Privately Financed High-Speed Rail Line Could Be Good for Texas


Privately Financed High-Speed Rail Line Could Be Good for Texas

After the sorry track record of politically defined passenger rail systems, it will be interesting to see what the private sector can do

Texas Central Railway proposes to privately finance, build and operate a high-speed passenger rail line between Houston and Dallas.

Opponents mistakenly claim that taxpayers will be stuck subsidizing the rail line, but this project actually provides a welcome opportunity for the private sector to deliver a fast, affordable transportation option with little or no risk to taxpayers.

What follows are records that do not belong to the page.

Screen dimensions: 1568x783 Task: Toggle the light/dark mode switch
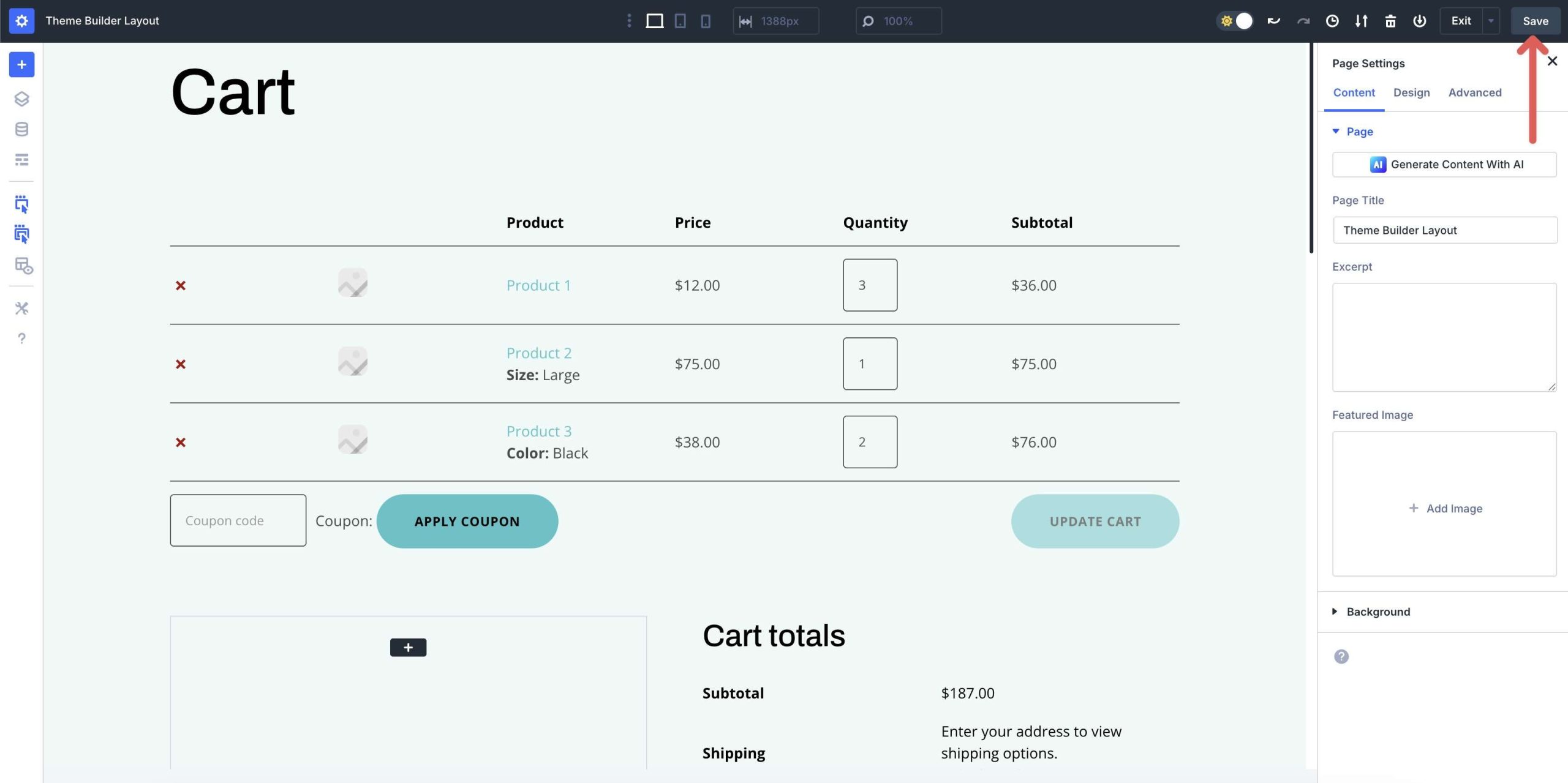tap(1235, 20)
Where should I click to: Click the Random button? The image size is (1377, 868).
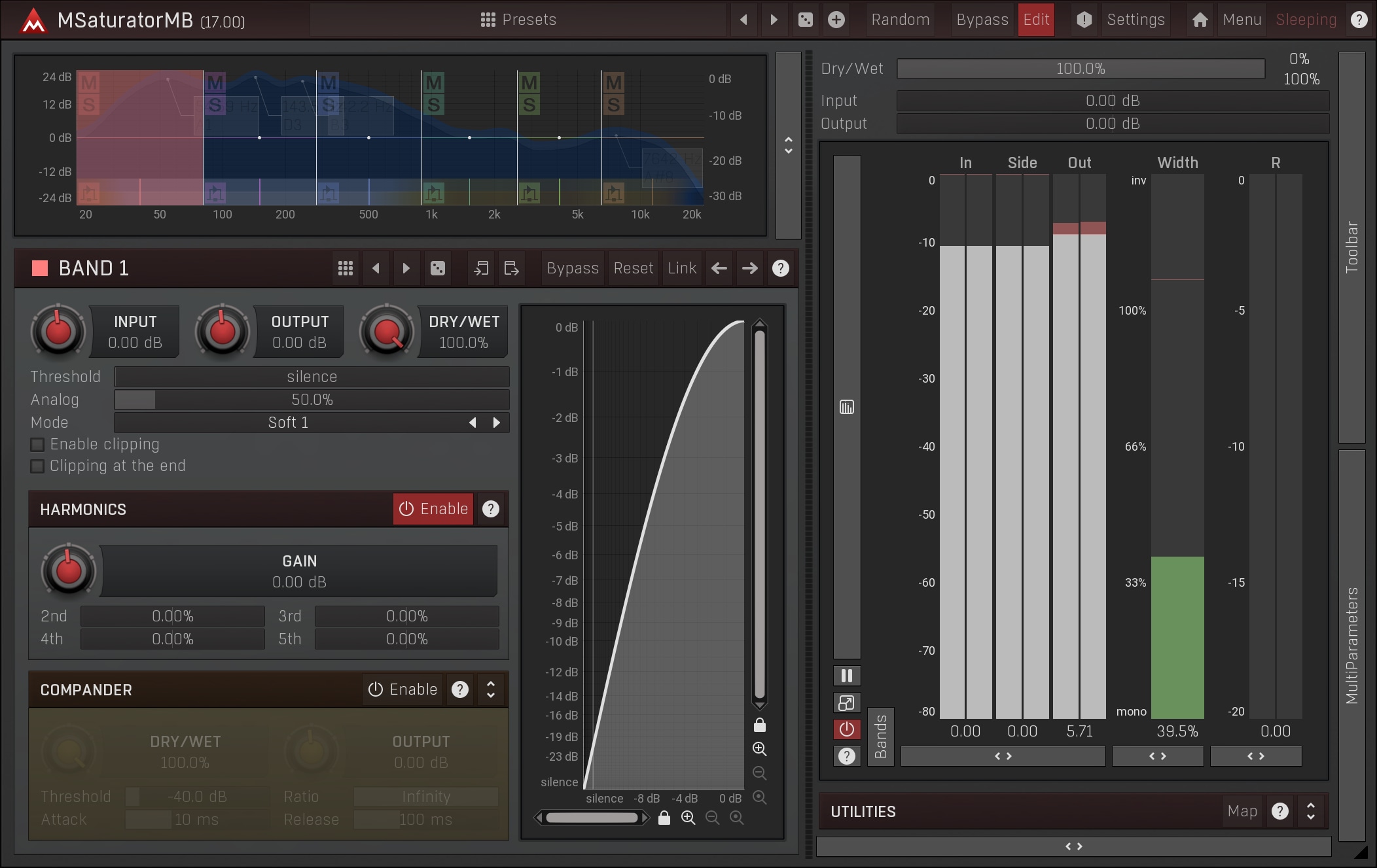pos(900,20)
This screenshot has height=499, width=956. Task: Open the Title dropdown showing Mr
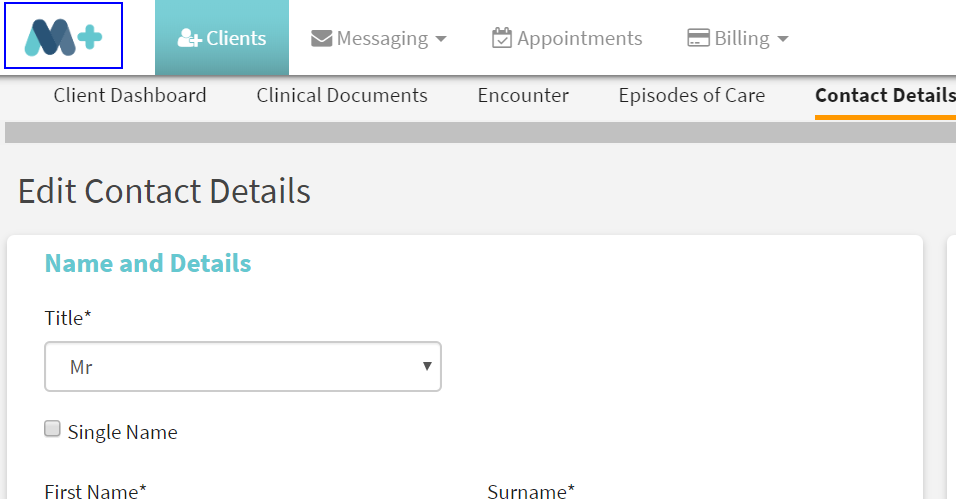point(243,367)
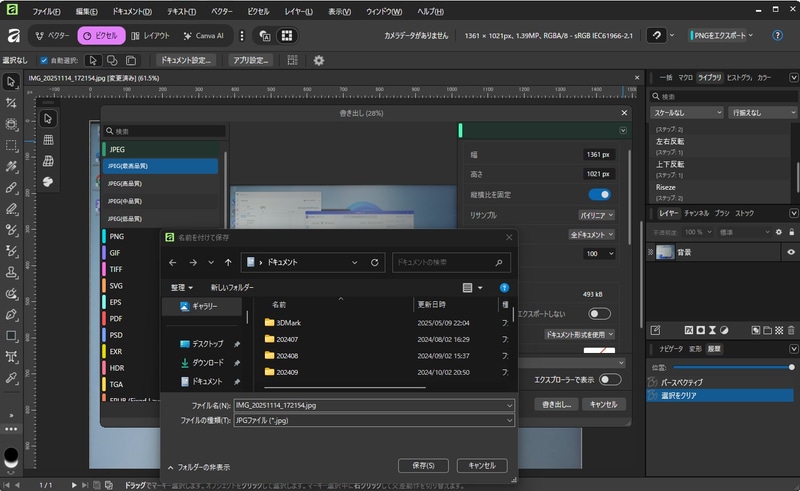Image resolution: width=800 pixels, height=491 pixels.
Task: Select the Move tool in left toolbar
Action: point(11,81)
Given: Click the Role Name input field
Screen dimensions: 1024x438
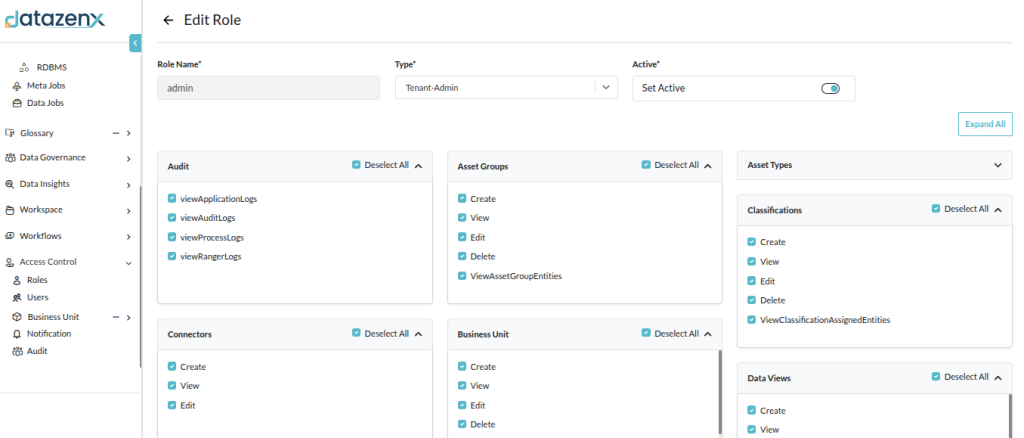Looking at the screenshot, I should click(x=268, y=88).
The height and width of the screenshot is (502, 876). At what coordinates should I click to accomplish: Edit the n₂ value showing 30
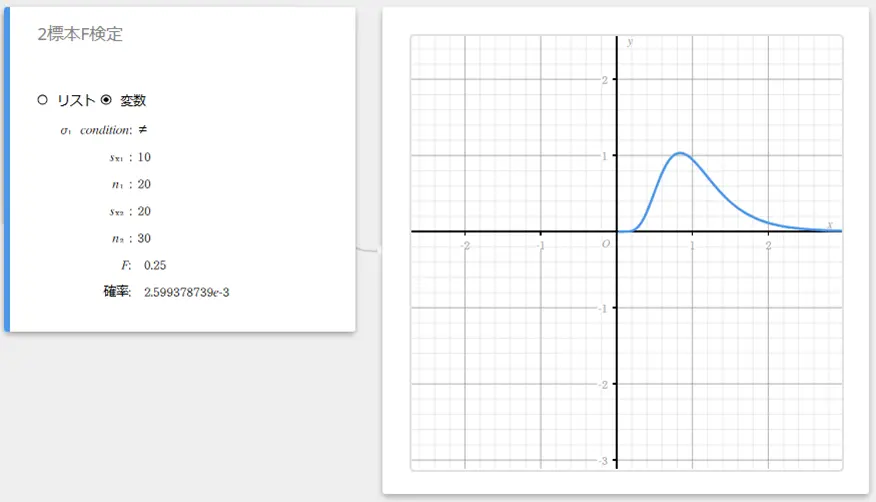144,238
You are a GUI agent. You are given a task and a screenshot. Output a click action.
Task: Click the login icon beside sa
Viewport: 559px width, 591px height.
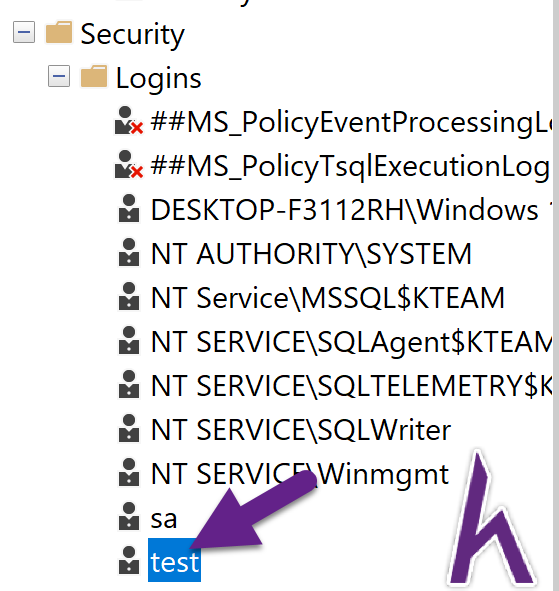129,517
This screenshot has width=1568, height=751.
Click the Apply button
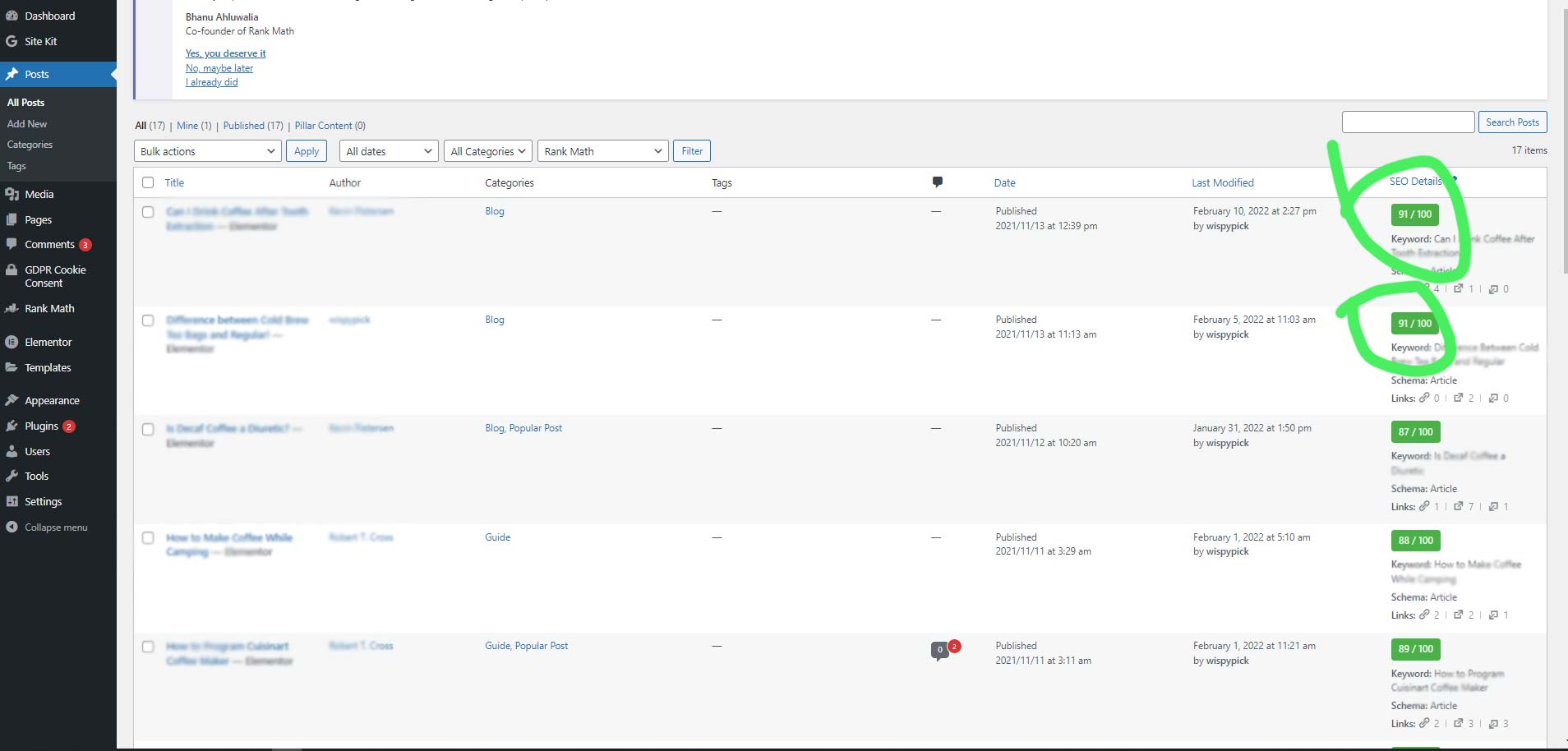point(306,150)
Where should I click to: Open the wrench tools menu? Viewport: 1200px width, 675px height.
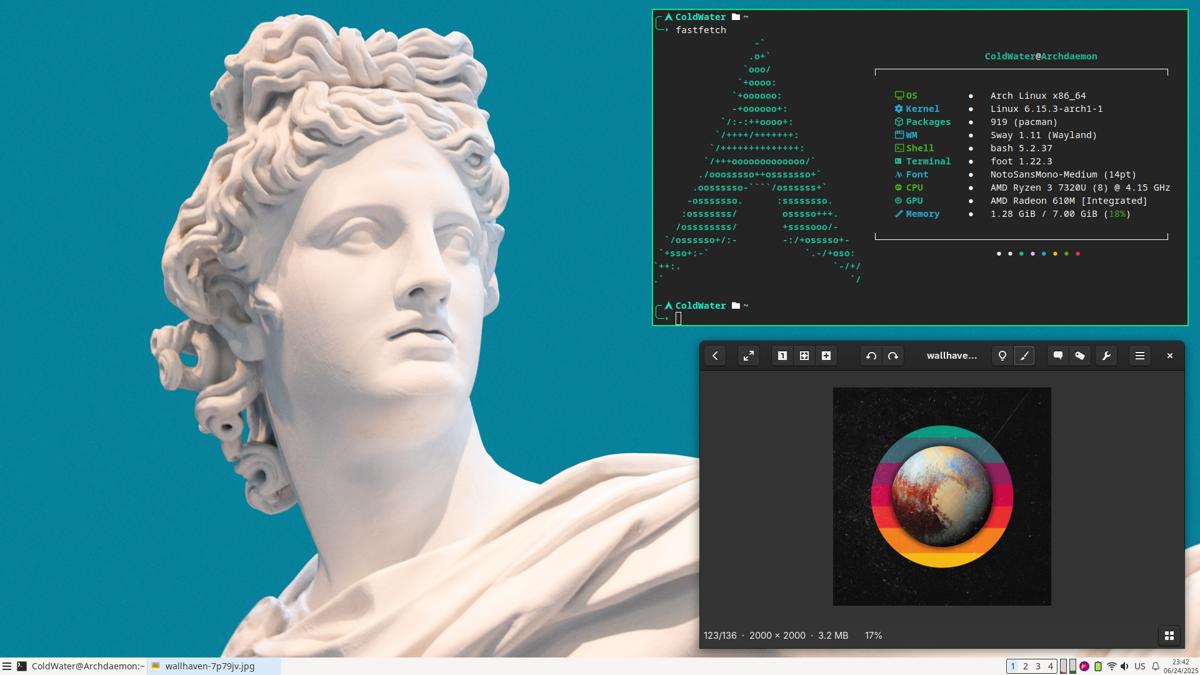click(1106, 356)
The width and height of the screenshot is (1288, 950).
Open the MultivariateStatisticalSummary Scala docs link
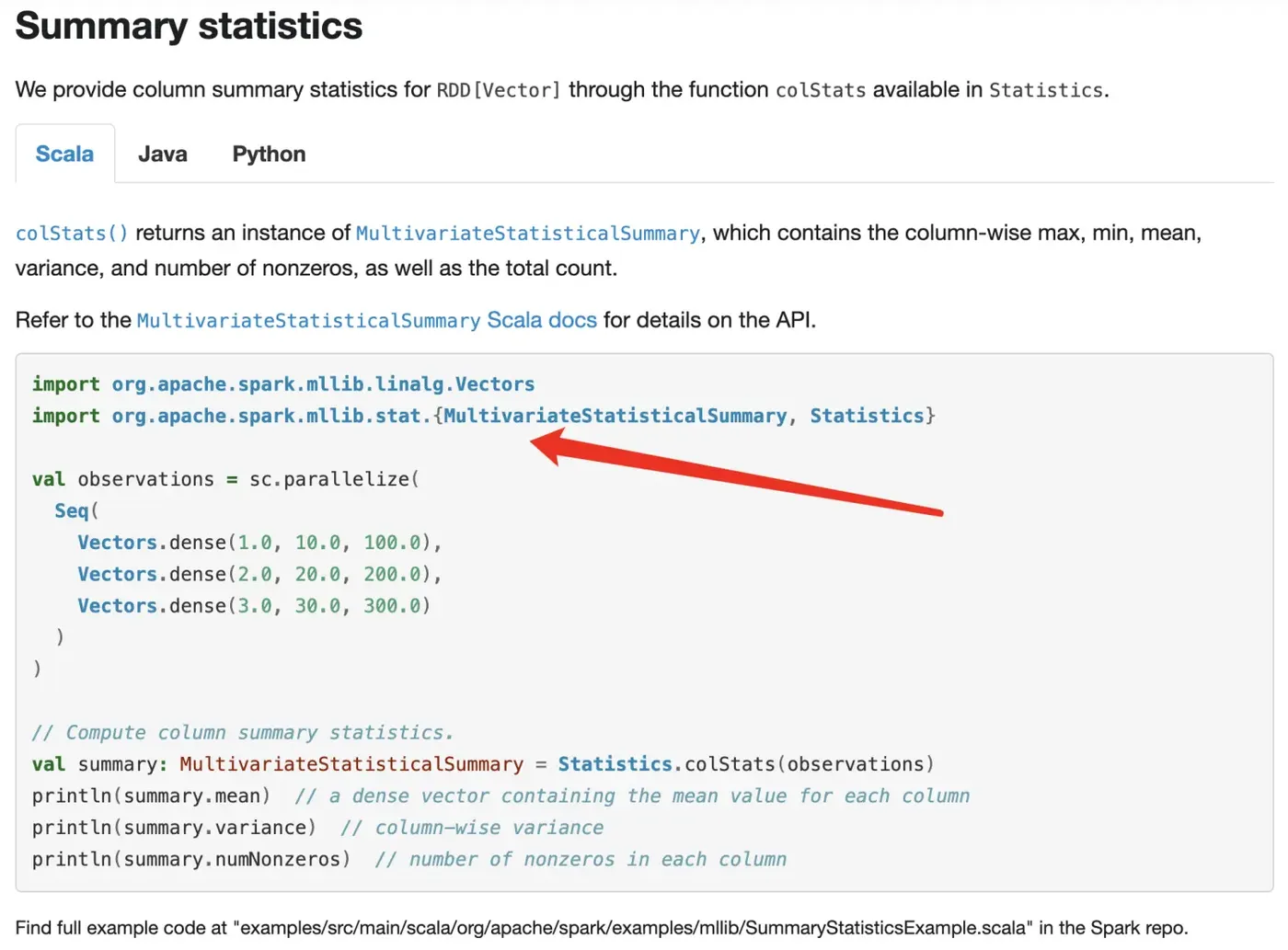point(366,320)
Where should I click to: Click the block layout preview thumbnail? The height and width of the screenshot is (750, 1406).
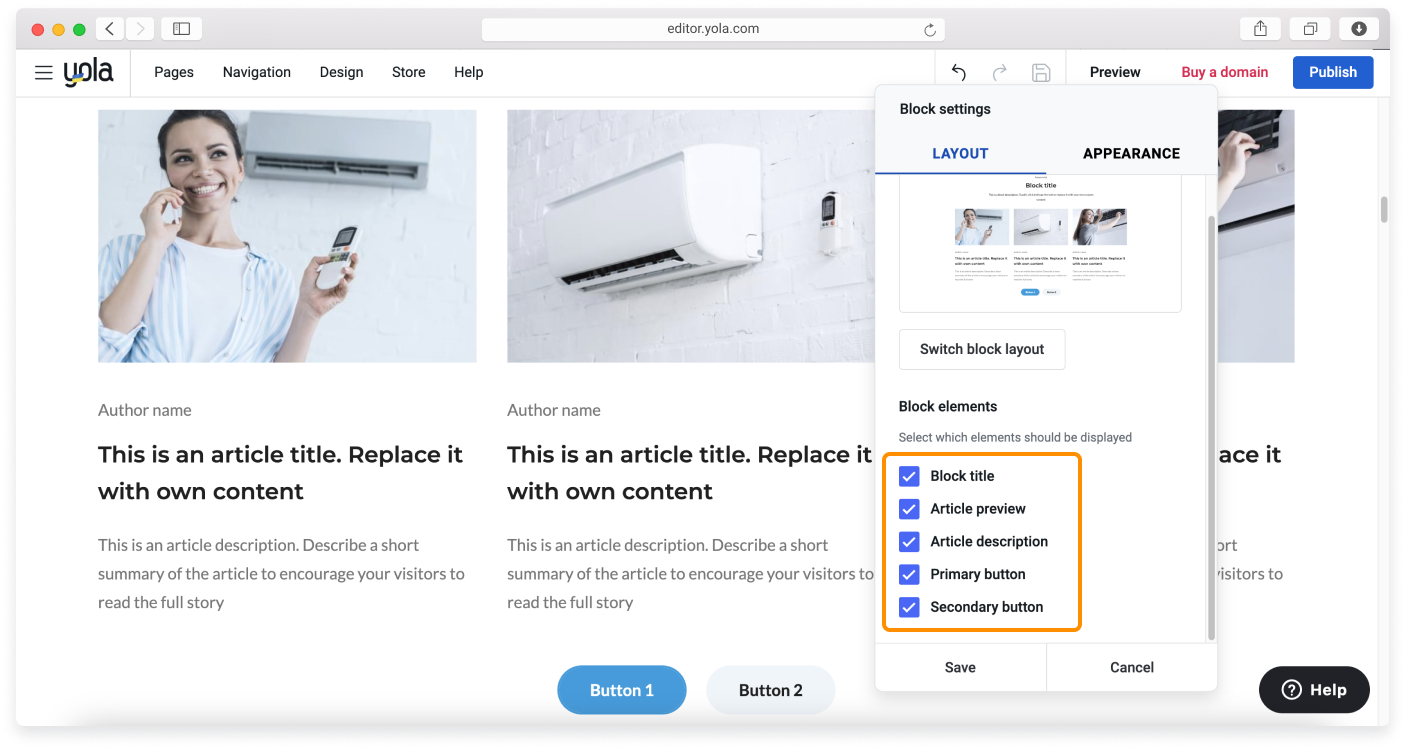click(1040, 245)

Texans Against High-Speed Rail cites a 2013 study by my Reason Foundation colleague Baruch Feigenbaum that critiques government-funded, politically designed rail systems that cost taxpayers small fortunes.

Texas Central Railway says they agree with the main points in the Reason report – and that their project is fundamentally different. After looking into the details, I agree.

Like the privately funded All Aboard Florida project now underway to link Miami with Orlando, TCR has identified a corridor (out of 97 it analyzed) they believe has the right kind of distance (240 miles), two very high-population metro areas on either end and relatively low construction cost (flat terrain and no major tunnels or bridges).

By using faster (Japanese Shinkansen) trains, they will offer 90-minute trip times at fares competitive with airlines.

Farmers and ranchers are concerned about having their property acquired via eminent domain or their tranquility impaired by high-speed trains.

TCR says their needed width is just 100 feet, about the right of way of two-lane farm-to-market roads.

They plan to use eminent domain (as pipelines, electric companies and railroads are allowed to do) only as a last resort after making market-value offers for purchases or easements. Much of the line will be elevated, permitting highways and animal movements beneath it.

They say the Shinkansen technology is quieter and has less vibration than other passenger rail systems.

As in Florida, opponents say there will inevitably be taxpayer subsidies, since high-speed rail is almost never self-supporting from its passenger revenues (as the Reason report and many other studies make clear).

TCR says they will neither seek nor accept government grants or subsidies of any kind. They will consider federal credit assistance such as loans under the Transportation Infrastructure Finance and Innovation Act (TIFIA) and/or the Railroad Rehabilitation & Improvement Financing (RRIF) program.

Like the Florida project, TCR might seek DOT approval to issue tax-exempt private activity bonds (PABs), which are widely used on highway public-private partnership projects.

PABs are backed by project revenues. Taxpayers are not on the hook if the project defaults; only the bond buyers are.

Texas Central Railway and All Aboard Florida are private-sector projects, to be done via project finance that must be paid back from the project’s own revenues. There is little or no risk to taxpayers, federal or state, in either project.

Whether either one can build their project within the estimated budget or attract the riders and revenue in their financial models remains to be seen. That is the legitimate concern of those who choose to invest equity in the project or to buy its bonds.

Both projects should receive the same legal and regulatory treatment as any other railroad – no more, no less, as long as there are no taxpayer monies involved.

After the sorry track record of politically defined passenger rail systems, I am very interested to see what the private sector can do.